Elverdi: Evet. Çünkü yaptıkları eylem 146/1'in üzerine oturuyor. İstanbul'da mahkemeler neticelenmeden sıkıyönetim kalktı, af çıktı dosyalar toplandı. Ertuğrul Kürkçü bizim mahkememizde yargılandı, İstanbul'a havale edildi. Afla birlikte Ertuğrul Kürkçü müebbede çevrildi. Aslında idam cezası almıştı.
Nokta: Sonuçta ortaya çıkan farklılıkları nasıl değerlendiriyorsunuz? Örneğin Ertuğrul Kürkçü'nün idam edilmemesi adlî bir hata mıydı?
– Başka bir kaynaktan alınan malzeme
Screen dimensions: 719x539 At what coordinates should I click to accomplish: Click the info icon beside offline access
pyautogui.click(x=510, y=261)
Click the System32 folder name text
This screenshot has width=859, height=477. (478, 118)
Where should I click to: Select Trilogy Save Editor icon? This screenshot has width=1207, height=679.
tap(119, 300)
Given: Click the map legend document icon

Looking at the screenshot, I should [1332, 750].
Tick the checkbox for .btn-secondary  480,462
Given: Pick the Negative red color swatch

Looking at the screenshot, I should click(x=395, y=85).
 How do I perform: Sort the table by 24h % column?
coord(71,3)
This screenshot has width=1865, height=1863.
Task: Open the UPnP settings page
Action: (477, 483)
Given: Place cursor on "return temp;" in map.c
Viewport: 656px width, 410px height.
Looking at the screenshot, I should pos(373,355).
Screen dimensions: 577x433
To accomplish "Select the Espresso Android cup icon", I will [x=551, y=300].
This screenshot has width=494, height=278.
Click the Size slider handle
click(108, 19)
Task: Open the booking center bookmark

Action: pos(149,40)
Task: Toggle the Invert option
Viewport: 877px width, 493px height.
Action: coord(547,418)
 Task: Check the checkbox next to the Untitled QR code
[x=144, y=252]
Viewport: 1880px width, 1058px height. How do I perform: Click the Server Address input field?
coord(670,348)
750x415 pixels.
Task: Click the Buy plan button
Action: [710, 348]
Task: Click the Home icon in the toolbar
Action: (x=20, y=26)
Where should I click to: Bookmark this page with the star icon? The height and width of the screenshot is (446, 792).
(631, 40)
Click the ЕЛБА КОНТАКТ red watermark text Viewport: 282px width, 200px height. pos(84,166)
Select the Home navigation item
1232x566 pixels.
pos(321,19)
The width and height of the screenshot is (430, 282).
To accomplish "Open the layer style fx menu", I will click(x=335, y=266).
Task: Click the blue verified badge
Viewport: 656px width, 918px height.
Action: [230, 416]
Elverdi: Tabii, milli irade, o kurtulmuş, öbürü kurtulamamış.
Nokta: Deniz'lerin ölmesi de şanssızlık o zaman.
Elverdi: O zaman şanssızlıktır diyebiliriz. Şanssızlık ama, adalette böyle hadiseler çoktur.
Nokta: Bu "şanssızlık" sizce ne yarar sağladı?
Elverdi: O bir ibret-i müessese olmuştur. Onlar asıldıktan sonra hadiseler durmuştur.
Nokta: Hadiseler gerçekten durdu mu?
Elverdi: Yüzlerce dosya mahkemede durdukça olaylar durmaz. 0 dosyalar Meclis'te bekletilmeyip infaz edilse, bakın nasıl durur. Bunların sürüncemede bırakılmaması gerekir.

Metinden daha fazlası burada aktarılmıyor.